`This is an inspiring, humbling account of what can be done with vision backed by infinite determination. And though the book tells of a relatively small success, affecting a few thousand children in one district, it's also a handbook for others to follow, as well as a wake-up call for governments and individuals across the world' - Gerald Haigh, Times Educational Supplement
As is widely acknowledged, the undesirable practice of child labour robs children of their childhood, denies them access to education and shunts the growth and development of future citizens. Despite general agreement on the need to eliminate child labour, this menace continues to flourish, especially in developing countries like India where it exists in large measures. While many efforts have been made to eradicate child labour, few of them have succeeded in practice or have had a long-term impact.
This important book reports a successful programme to tackle the social evil for child labour which was implemented by the author in a rural area of Andhra Pradesh.

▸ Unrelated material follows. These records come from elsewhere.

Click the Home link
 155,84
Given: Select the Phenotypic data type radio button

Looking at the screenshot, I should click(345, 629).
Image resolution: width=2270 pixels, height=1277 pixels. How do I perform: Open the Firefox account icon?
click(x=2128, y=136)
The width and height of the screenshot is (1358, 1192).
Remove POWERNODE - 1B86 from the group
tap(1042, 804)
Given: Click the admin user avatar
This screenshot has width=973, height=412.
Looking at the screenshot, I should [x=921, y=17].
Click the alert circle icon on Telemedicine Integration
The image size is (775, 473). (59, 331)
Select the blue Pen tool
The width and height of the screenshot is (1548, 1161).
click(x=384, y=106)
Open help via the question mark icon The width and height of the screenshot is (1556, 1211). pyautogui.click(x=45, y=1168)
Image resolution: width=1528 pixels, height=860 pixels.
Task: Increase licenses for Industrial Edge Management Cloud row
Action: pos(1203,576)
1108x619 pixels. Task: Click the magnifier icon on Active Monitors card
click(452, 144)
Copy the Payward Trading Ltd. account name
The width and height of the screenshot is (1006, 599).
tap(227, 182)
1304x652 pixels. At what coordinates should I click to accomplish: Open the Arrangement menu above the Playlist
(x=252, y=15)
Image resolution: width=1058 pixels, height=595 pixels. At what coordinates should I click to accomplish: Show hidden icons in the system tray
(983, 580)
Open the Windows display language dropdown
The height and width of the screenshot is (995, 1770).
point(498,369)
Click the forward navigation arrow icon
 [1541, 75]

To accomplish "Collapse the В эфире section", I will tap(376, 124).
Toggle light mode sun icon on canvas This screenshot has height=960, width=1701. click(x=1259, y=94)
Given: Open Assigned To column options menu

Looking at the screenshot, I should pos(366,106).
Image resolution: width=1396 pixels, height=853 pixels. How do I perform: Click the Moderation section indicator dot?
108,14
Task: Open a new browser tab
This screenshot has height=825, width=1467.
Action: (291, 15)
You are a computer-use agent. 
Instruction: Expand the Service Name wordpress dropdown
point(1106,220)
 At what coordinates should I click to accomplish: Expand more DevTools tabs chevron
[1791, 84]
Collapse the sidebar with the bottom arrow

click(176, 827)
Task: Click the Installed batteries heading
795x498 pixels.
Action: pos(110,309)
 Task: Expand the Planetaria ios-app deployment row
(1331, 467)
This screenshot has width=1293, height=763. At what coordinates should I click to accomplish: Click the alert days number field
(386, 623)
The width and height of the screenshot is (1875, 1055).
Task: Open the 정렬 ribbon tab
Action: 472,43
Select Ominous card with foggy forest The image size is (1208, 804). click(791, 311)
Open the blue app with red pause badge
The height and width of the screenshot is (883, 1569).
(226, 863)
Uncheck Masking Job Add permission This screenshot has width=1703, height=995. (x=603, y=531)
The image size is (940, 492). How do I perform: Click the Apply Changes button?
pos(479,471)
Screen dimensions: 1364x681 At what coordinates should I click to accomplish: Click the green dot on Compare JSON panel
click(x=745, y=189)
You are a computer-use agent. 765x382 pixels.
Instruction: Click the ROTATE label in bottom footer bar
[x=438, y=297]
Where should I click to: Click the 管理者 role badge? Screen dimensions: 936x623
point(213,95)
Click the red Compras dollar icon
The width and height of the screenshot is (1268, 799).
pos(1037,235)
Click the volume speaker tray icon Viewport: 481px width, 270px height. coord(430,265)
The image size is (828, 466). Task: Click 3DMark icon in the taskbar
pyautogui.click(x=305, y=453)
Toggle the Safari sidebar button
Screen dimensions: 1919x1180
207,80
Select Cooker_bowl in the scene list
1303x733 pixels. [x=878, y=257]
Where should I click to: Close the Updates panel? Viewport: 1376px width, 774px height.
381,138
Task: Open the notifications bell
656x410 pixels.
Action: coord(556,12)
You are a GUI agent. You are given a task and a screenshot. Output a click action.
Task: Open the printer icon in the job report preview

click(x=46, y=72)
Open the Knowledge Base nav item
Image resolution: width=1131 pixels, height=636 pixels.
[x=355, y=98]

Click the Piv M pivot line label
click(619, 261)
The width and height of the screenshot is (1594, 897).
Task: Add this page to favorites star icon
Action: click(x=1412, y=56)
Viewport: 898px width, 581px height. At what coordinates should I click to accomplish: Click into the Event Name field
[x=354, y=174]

Without going into the pros and cons of child labour, the book is premised in the belief that it should be eliminated and emphasises that the only way this can be achieved is through education.
Analysing the reasons that led to the success of the programme, the author identifies four major factors:
· bringing about co-ordination between the various government departments/agencies dealing with children so that they act in unison
· setting up residential camps for child labourers where they are imparted elementary education
· providing formal training in vocational skills
· involving the community in tackling the problem.
In her account, Parmila Bhargava brings in the voices of parents, teachers, farmers and the children themselves. In conclusion, she distils her experience and presents a cost-effective, practical and viable model, which can be used by anyone engaged in tackling the phenomenon of child labour.
Based on first-hand, grassroots experience and written in a refreshingly direct manner, this book will be of immense value to all those working to eliminate child labour. It will also be of interest to those in the field of education, sociology, public administration and development studies as also to NGOs, social activists, policy-makers and funding bodies.